##### Source passage #####
Re: One Third Of Germans Believe Bush Was Behind 9/11 Attacks
From: dgk (sonicechoes_at_hot-nospamp-mail.com)
Date: Tue, 12 Aug 2003 10:17:46 -0400
On Tue, 12 Aug 2003 01:42:04 GMT, "Hü©klëßë®®ÿ Hö§hïmötö"
>Let me make SURE I understand this sniveling drivel........
>We've had two world wars; Germany started BOTH of them; and you say THEY
>think Bush was behind the attack on the U.S.
>Gooooood Gawwwwwwwwwwd, where do we FIND you fruitcakes??????
This is from an article by John Dean. I have very little doubt that
Bush knew in advance about the attacks and let them happen because it
gave him the chance to push his ultra right wing agenda:
Bluntly stated, either the Bush White House knew about the potential
of terrorists flying airplanes into skyscrapers (notwithstanding their
claims to the contrary), or the CIA failed to give the White House
this essential information, which it possessed and provided to others.
Bush is withholding the document that answers this question.
Accordingly, it seems more likely that the former possibility is the
truth. That is, it seems very probable that those in the White House
knew much more than they have admitted, and they are covering up their
failure to take action.
The facts, however, speak for themselves.
Bush's Claim Of Executive Privilege For His Daily Intelligence
One of the most important sets of documents that the Congressional
Inquiry sought was a set of copies of the President's Daily Brief
(PDB), which is prepared each night by the CIA. In the Appendix of the
9/11 Report we learn that on August 12, 2002, after getting nowhere
with informal discussions, Congress formally requested that the Bush
White House provide this information.
More specifically, the Joint Inquiry asked about the process by which
the Daily Brief is prepared, and sought several specific Daily Brief
items. In particular, it asked for information about the August 6,
2001 Daily Brief relating to Osama Bin Laden's terrorist threats
against the United States, and other Daily Brief items regarding Bin
Laden, Al Qaeda, and pre-September 11 terrorism threats.
The Joint Inquiry explained the basis for its request: "the public has
a compelling interest ... in understanding how well the Intelligence
Community was performing its principal function of advising the
President and NSC of threats to U.S. national security."
In short, the Joint Inquiry wanted to see the records. Bush's public
assertion that his intelligence was "darn good" was not sufficient.
The Inquiry had substantial background material, for the Clinton
Administration's national security team had been very forthcoming. As
a result, it warned President Bush of the inevitable consequences of
refusal to provide access to the requested Daily Briefs.
The Inquiry told Bush: "In the absence of such access, we will have no
choice but to extrapolate the number and content of [Daily Brief]
items on these subjects from the items that appeared on these subjects
in the Senior Executive Intelligence Brief and other lower level
intelligence products during the same period."
##### Data provided #####
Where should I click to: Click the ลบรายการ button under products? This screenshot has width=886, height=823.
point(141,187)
#####
##### Data provided #####
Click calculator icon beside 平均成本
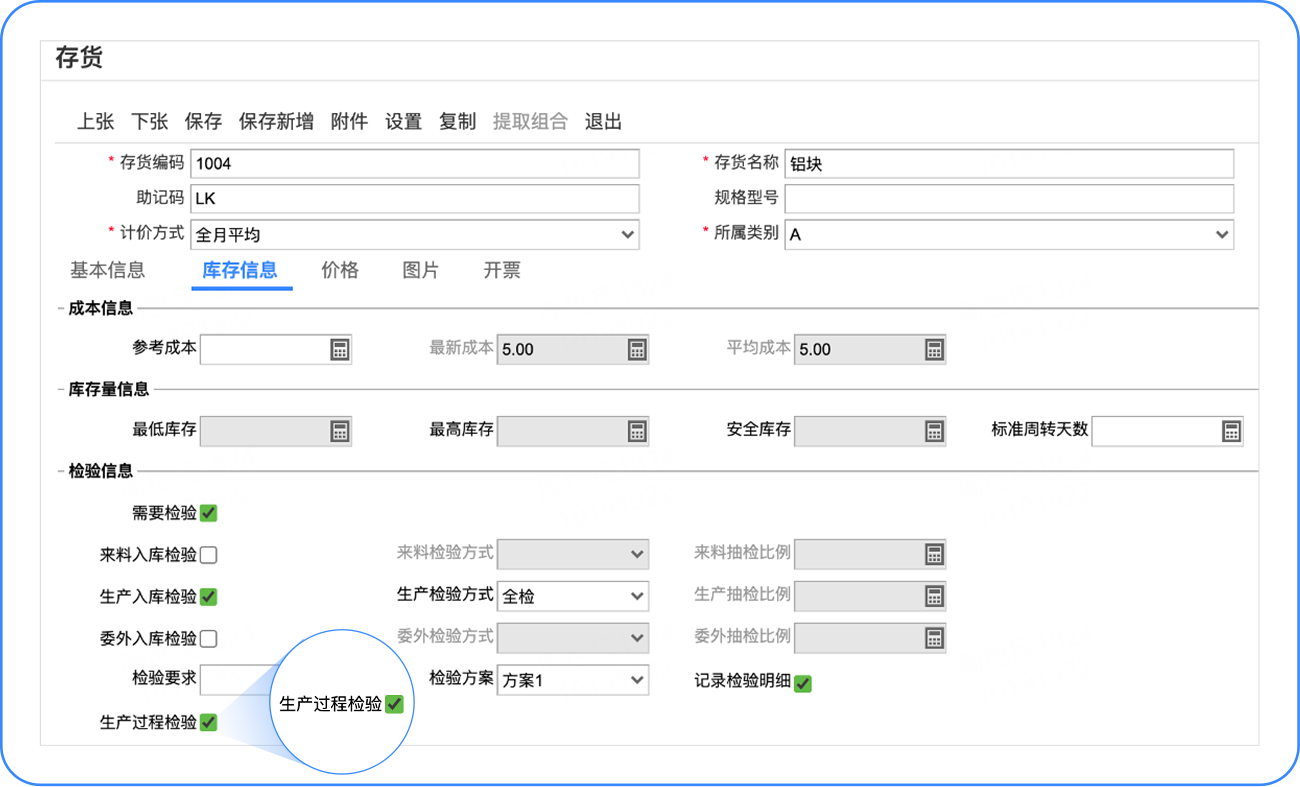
#####
▸ Direction A
Reproduce the part of the 9/11 briefings post that opens with the words containing "The Inquiry had" and closes with "requested Daily Briefs.".
▸ Direction B
Take the post on Bush and the 9/11 intelligence briefings further, continuing on from its final sentence.

▸ Exercise response A
The Inquiry had substantial background material, for the Clinton
Administration's national security team had been very forthcoming. As
a result, it warned President Bush of the inevitable consequences of
refusal to provide access to the requested Daily Briefs.

▸ Exercise response B
Bush nevertheless denied access, claiming Executive Privilege. While
the Inquiry did not chose to draw obvious conclusions, they are right
there in the report for everyone else to draw. So I have drawn them,
to see what they look like.
Revealing Information In the 9/11 Report
After pulling together the information in the 9/11 Report, it is
understandable why Bush is stonewalling. It is not very difficult to
deduce what the president knew, and when he knew it. And the portrait
that results is devastating.
The president's briefing of August 6, 2001 was the subject of public
discussion even before the Inquiry started its work. As the 9/11
Report notes in a footnote (at page 206), "National Security Advisor
Condoleezza Rice stated in a May 16, 2002 press briefing that, on
August 6, 2001, the President Daily Brief (PDB) included information
about Bin Laden's methods of operation from a historical perspective
dating back to 1997." (Emphasis added.)
At that May 16, 2002 briefing, Rice went on to say that the Brief made
clear that one method Bin Laden might choose was to hijack an airline,
taking hostages to gain release of one of their operatives. She said
it was "a generalized warring" with nothing about time, place or
method. And she added, "I don't think anybody could have predicted
that these people would take an airplane and slam it into the World
Trade Center, take another one and slam it into the Pentagon."
Unfortunately, Rice's statements don't fit comfortably with the
Inquiry's information. It appears from the 9/11 Report that either
Rice was dissembling, or the CIA was withholding information from the
President (and hence also from Rice).
But as we have been learning with the missing Weapon of Mass
Destruction, the CIA has consistently been forthcoming. So it seems
that it is Rice who should explain herself.
A Closer Look At Rice's Statement
Note again that Rice stated, in explaining the August 6, 2001 Daily
Brief, that it addressed Bin Laden's "methods of operation from a
historical perspective dating back to 1997."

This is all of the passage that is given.